- Seal
- Charlotte Charlotte
- Coordinates: 45°00′46″N 67°15′18″W﻿ / ﻿45.01278°N 67.25500°W
- Country: United States
- State: Maine
- County: Washington

Area
- • Total: 33.75 sq mi (87.41 km^{2})
- • Land: 30.99 sq mi (80.26 km^{2})
- • Water: 2.76 sq mi (7.15 km^{2})
- Elevation: 115 ft (35 m)

Population (2020)
- • Total: 337
- • Density: 11/sq mi (4.2/km^{2})
- Time zone: UTC-5 (Eastern (EST))
- • Summer (DST): UTC-4 (EDT)
- ZIP code: 04666
- Area code: 207
- FIPS code: 23-12175
- GNIS feature ID: 582405
- Website: charlotteme.org

= Charlotte, Maine =

Town in Maine, United States

Charlotte is a town in Washington County, Maine, United States. The town was named for Charlotte Holland Vance (1826-1918), the daughter of legislator William Vance. The population was 337 at the 2020 census.

==Geography==
According to the United States Census Bureau, the town has a total area of 33.75 sqmi, of which 30.99 sqmi is land and 2.76 sqmi is water.

==Demographics==

Historical population
| Census | Pop. | Note | %± |
| 1830 | 557 |  | — |
| 1840 | 666 |  | 19.6% |
| 1850 | 718 |  | 7.8% |
| 1860 | 611 |  | −14.9% |
| 1870 | 467 |  | −23.6% |
| 1880 | 489 |  | 4.7% |
| 1890 | 381 |  | −22.1% |
| 1900 | 315 |  | −17.3% |
| 1910 | 290 |  | −7.9% |
| 1920 | 289 |  | −0.3% |
| 1930 | 250 |  | −13.5% |
| 1940 | 292 |  | 16.8% |
| 1950 | 252 |  | −13.7% |
| 1960 | 260 |  | 3.2% |
| 1970 | 199 |  | −23.5% |
| 1980 | 300 |  | 50.8% |
| 1990 | 271 |  | −9.7% |
| 2000 | 324 |  | 19.6% |
| 2010 | 332 |  | 2.5% |
| 2020 | 337 |  | 1.5% |
U.S. Decennial Census

===2010 census===
As of the census of 2010, there were 332 people, 148 households, and 92 families living in the town. The population density was 10.7 PD/sqmi. There were 256 housing units at an average density of 8.3 /sqmi. The racial makeup of the town was 94.0% White, 3.0% Native American, and 3.0% from two or more races. Hispanic or Latino of any race were 0.9% of the population.

There were 148 households, of which 23.6% had children under the age of 18 living with them, 50.0% were married couples living together, 6.8% had a female householder with no husband present, 5.4% had a male householder with no wife present, and 37.8% were non-families. 31.1% of all households were made up of individuals, and 10.9% had someone living alone who was 65 years of age or older. The average household size was 2.24 and the average family size was 2.79.

The median age in the town was 50 years. 21.1% of residents were under the age of 18; 4.4% were between the ages of 18 and 24; 19.5% were from 25 to 44; 37.8% were from 45 to 64; and 16.9% were 65 years of age or older. The gender makeup of the town was 50.0% male and 50.0% female.

===2000 census===
As of the census of 2000, there were 324 people, 134 households, and 97 families living in the town. The population density was 10.4 PD/sqmi. There were 249 housing units at an average density of 8.0 /sqmi. The racial makeup of the town was 99.69% White, and 0.31% from two or more races. Hispanic or Latino of any race were 0.31% of the population.
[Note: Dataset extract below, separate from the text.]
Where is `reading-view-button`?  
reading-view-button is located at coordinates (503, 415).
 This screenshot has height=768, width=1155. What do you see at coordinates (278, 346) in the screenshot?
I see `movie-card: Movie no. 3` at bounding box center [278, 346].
There were 134 households, out of which 24.6% had children under the age of 18 living with them, 61.9% were married couples living together, 4.5% had a female householder with no husband present, and 27.6% were non-families. 24.6% of all households were made up of individuals, and 11.9% had someone living alone who was 65 years of age or older. The average household size was 2.42 and the average family size was 2.80.
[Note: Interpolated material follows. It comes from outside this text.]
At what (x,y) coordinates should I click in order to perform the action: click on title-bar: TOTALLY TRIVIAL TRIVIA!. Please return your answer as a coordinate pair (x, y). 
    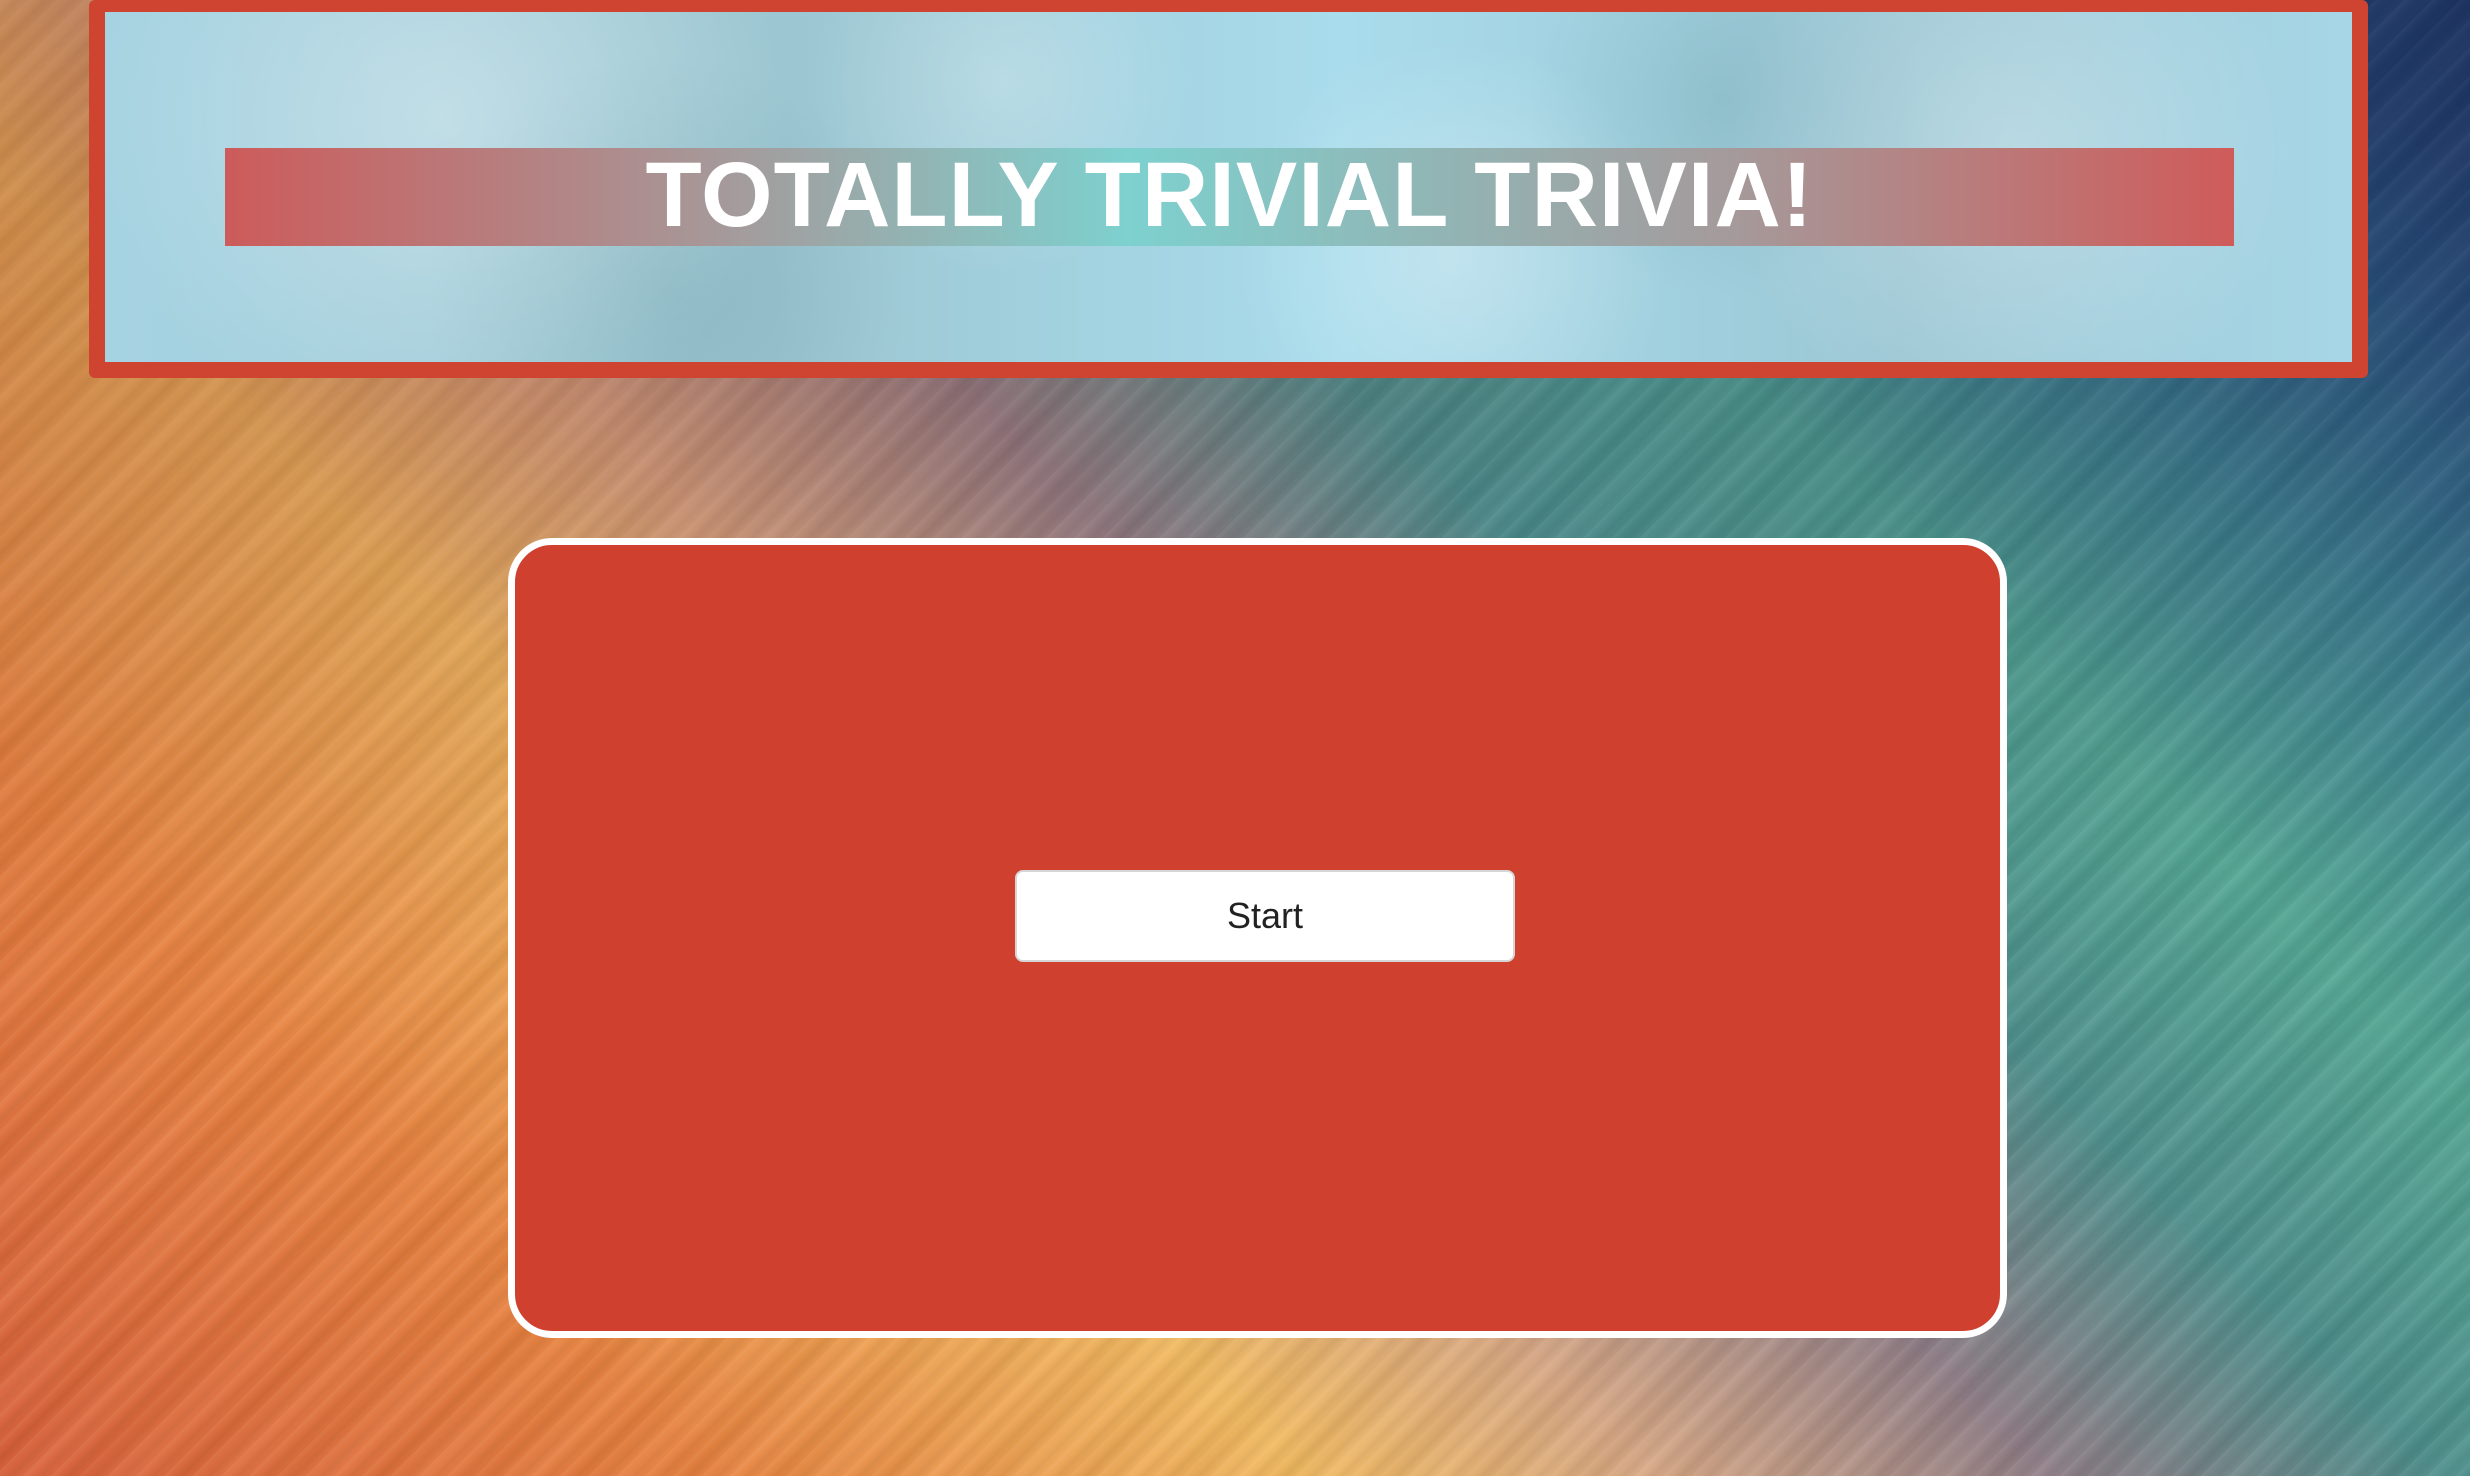
    Looking at the image, I should click on (1230, 197).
In the town, the population was spread out, with 22.2% under the age of 18, 7.1% from 18 to 24, 25.9% from 25 to 44, 28.7% from 45 to 64, and 16.0% who were 65 years of age or older. The median age was 43 years. For every 100 females, there were 95.2 males. For every 100 females age 18 and over, there were 98.4 males.

The median income for a household in the town was $30,391, and the median income for a family was $32,411. Males had a median income of $26,250 versus $20,750 for females. The per capita income for the town was $13,283. About 9.3% of families and 12.8% of the population were below the poverty line, including 14.5% of those under age 18 and 3.5% of those age 65 or over.